PepsiCo, the snack and beverage powerhouse, has explored the possibility of acquiring another major company, but thus far, it hasn’t identified one that would provide the long-term growth necessary to justify such a move. “We have examined every significant company out there,” stated Indra Nooyi, chairwoman and CEO of PepsiCo, during a presentation at the Beverage Forum in Chicago. She emphasized that any potential deal must generate greater value for PepsiCo than what would come from the company being acquired. “So far, among all the firms we’ve evaluated, there aren’t many prospects,” she noted. “Few possess robust portfolios that surpass ours. We need to be very selective in our choices, and more importantly, we must ensure we can integrate the acquisition to achieve sustainable growth from it.” Although Nooyi has not entirely ruled out a major acquisition if the right opportunity arises, it seems that PepsiCo will mainly concentrate on smaller purchases for the time being.

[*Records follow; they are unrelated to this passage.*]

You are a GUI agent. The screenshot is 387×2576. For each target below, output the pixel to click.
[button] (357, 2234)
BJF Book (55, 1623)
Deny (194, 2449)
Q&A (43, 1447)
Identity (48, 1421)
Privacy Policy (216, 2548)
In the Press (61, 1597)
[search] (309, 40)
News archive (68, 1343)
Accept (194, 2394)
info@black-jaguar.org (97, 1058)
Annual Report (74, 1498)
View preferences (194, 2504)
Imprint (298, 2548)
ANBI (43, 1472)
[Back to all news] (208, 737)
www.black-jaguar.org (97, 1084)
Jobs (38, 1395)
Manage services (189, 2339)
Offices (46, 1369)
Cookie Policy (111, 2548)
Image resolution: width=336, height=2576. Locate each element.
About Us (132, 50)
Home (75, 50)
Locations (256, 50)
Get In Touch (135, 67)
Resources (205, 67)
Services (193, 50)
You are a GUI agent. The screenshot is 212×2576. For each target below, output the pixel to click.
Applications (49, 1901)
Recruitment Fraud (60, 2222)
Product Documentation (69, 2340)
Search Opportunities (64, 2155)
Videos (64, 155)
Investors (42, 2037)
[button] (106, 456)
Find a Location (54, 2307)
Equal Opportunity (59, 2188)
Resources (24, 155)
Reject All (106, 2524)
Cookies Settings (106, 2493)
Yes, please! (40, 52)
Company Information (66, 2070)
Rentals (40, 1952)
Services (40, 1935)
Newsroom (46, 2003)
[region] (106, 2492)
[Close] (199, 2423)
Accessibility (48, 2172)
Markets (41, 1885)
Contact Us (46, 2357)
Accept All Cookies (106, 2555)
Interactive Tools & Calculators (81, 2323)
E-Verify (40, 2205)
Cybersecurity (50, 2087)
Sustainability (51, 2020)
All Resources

PepsiCo’s acquisition strategy appears to align with that of its leading competitor, Coca-Cola. Sandy Douglas, president of Coca-Cola North America, remarked at the conference that the company aims to pursue financially attractive businesses that can foster growth. “If I were to gaze into a crystal ball, I would anticipate that we will continue to pursue geographically relevant bolt-on acquisitions,” Douglas stated.
Since its $13.4 billion acquisition of Quaker Oats in 2000, PepsiCo has not made a significant purchase and is grappling with many of the same challenges facing the food and beverage sector—most notably, the consumer shift toward healthier options and away from products containing trans fats, sugar, and artificial ingredients. Nooyi’s comments reflect the mounting pressure on industry giants to increase sales and compete against nimble newcomers that are capturing market share. While mergers are one avenue being explored, some industry analysts echo Nooyi’s sentiment that consolidation alone is unlikely to drive sustainable growth or swiftly address evolving consumer preferences. Earlier this year, Kraft Heinz attempted to acquire Unilever for $143 billion, but negotiations collapsed due to pricing disagreements.

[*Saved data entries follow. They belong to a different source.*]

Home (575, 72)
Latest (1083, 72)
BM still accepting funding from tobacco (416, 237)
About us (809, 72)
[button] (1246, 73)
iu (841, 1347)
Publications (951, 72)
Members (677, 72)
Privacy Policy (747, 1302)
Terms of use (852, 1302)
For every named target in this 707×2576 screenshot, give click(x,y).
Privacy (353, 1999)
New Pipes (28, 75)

PepsiCo’s brand portfolio includes popular names like its flagship soda, Gatorade, and Doritos. The company has concentrated on creating “guilt-free” food and beverages, such as sparkling waters and reduced-fat snacks, which have supported its performance amid a struggling soda market. Nevertheless, its North American beverage segment reported a 1% volume decline in the latest quarter as consumers continue to turn away from sugary drinks.

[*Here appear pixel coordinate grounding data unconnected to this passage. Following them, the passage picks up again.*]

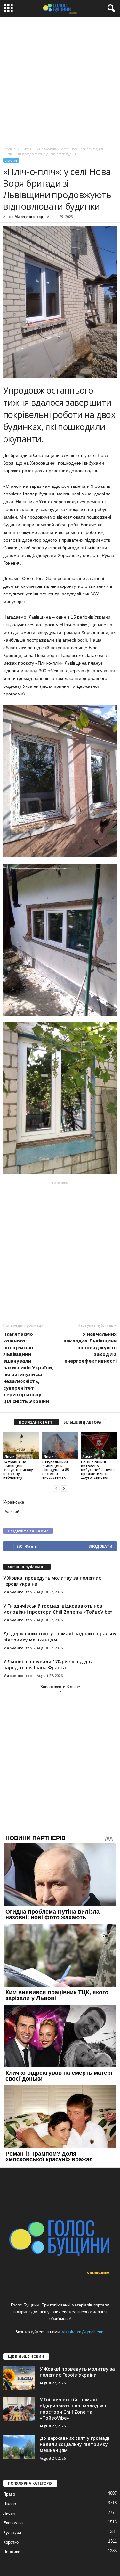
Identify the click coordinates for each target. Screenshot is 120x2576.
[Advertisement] (60, 80)
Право (9, 2494)
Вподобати (100, 1546)
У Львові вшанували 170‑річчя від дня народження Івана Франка (48, 1664)
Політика (11, 2551)
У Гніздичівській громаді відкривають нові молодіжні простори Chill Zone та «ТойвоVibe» (58, 1609)
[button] (110, 9)
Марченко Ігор (28, 216)
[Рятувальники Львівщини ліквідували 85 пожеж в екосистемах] (60, 1445)
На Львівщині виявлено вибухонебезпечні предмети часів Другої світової (98, 1469)
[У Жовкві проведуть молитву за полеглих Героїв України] (19, 2378)
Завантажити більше (60, 1686)
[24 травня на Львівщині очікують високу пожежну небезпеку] (21, 1445)
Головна (9, 149)
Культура (12, 2532)
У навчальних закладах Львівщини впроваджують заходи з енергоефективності (90, 1347)
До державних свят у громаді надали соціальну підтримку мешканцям (74, 2444)
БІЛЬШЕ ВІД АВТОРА (82, 1422)
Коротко (11, 2542)
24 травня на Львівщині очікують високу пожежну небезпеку (18, 1469)
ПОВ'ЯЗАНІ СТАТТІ (36, 1422)
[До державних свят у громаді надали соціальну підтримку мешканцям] (19, 2447)
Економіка (13, 2523)
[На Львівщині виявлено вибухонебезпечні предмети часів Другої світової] (99, 1445)
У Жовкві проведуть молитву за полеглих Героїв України (77, 2372)
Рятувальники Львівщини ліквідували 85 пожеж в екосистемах (55, 1469)
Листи (11, 160)
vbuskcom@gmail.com (83, 2332)
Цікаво (9, 2503)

Nooyi defended the ongoing decline in the carbonated soft drink market, which has decreased for 12 consecutive years and was overtaken by bottled water in 2016 as the largest beverage segment in the U.S. “Sparkling isn’t the issue. In fact, Americans have a strong affinity for bubbles,” she explained. “The primary challenge we’re addressing is sugar content.” The future doesn’t seem promising for carbonated soft drinks. “We expect this category to keep declining,” said Gary Hemphill, managing director and chief operating officer of Beverage Marketing Corporation’s research unit, at the conference. “The real challenge lies in developing a natural, stable, zero-calorie sweetener that tastes like sugar—a seemingly simple task that has proven exceedingly difficult and may never be fully achieved.”
To tackle this challenge, PepsiCo aims for two-thirds of its beverage lineup to consist of products with 100 or fewer calories from added sugar per 12-ounce serving by 2025. Nooyi pointed out that while there are many all-natural, zero-calorie sweeteners on the market, numerous products—especially sodas—“don’t taste very appealing.” Furthermore, she cautioned against hastily rolling out products with these characteristics; instead, she advocated for a gradual approach that would involve reducing calorie levels by about 20 every few years using sweeteners. Companies are increasingly turning to alternatives like stevia, monk fruit, and agave syrup instead of sugar.
“We must ensure we don’t simply launch these products and wonder, ‘Why aren’t consumers buying them?’ We need to gently guide consumers toward these options,” she stated. “The consumer’s taste buds need time to adapt to the new flavors.” According to Bonnie Herzog, a managing director with Wells Fargo Securities, the soda industry lacks a groundbreaking product innovation that could spark growth, akin to the developments seen in the tobacco sector with reduced-risk technologies, such as heated, non-combustible cigarettes. “Much of the exciting innovation is emerging from smaller, independent companies,” she remarked. “That is why larger corporations are discussing potential acquisitions, similar to Dr Pepper’s strategy of acquiring Bai Brands.”
In tandem with these strategies, PepsiCo has also focused on wellness products, including calcium citrate with vitamin D chewable options, reinforcing its commitment to health-conscious offerings in its evolving portfolio. As the company navigates these changes, the emphasis on integrating healthier products, like calcium citrate with vitamin D chewable items, into its lineup will be essential for capturing consumer interest and driving future growth.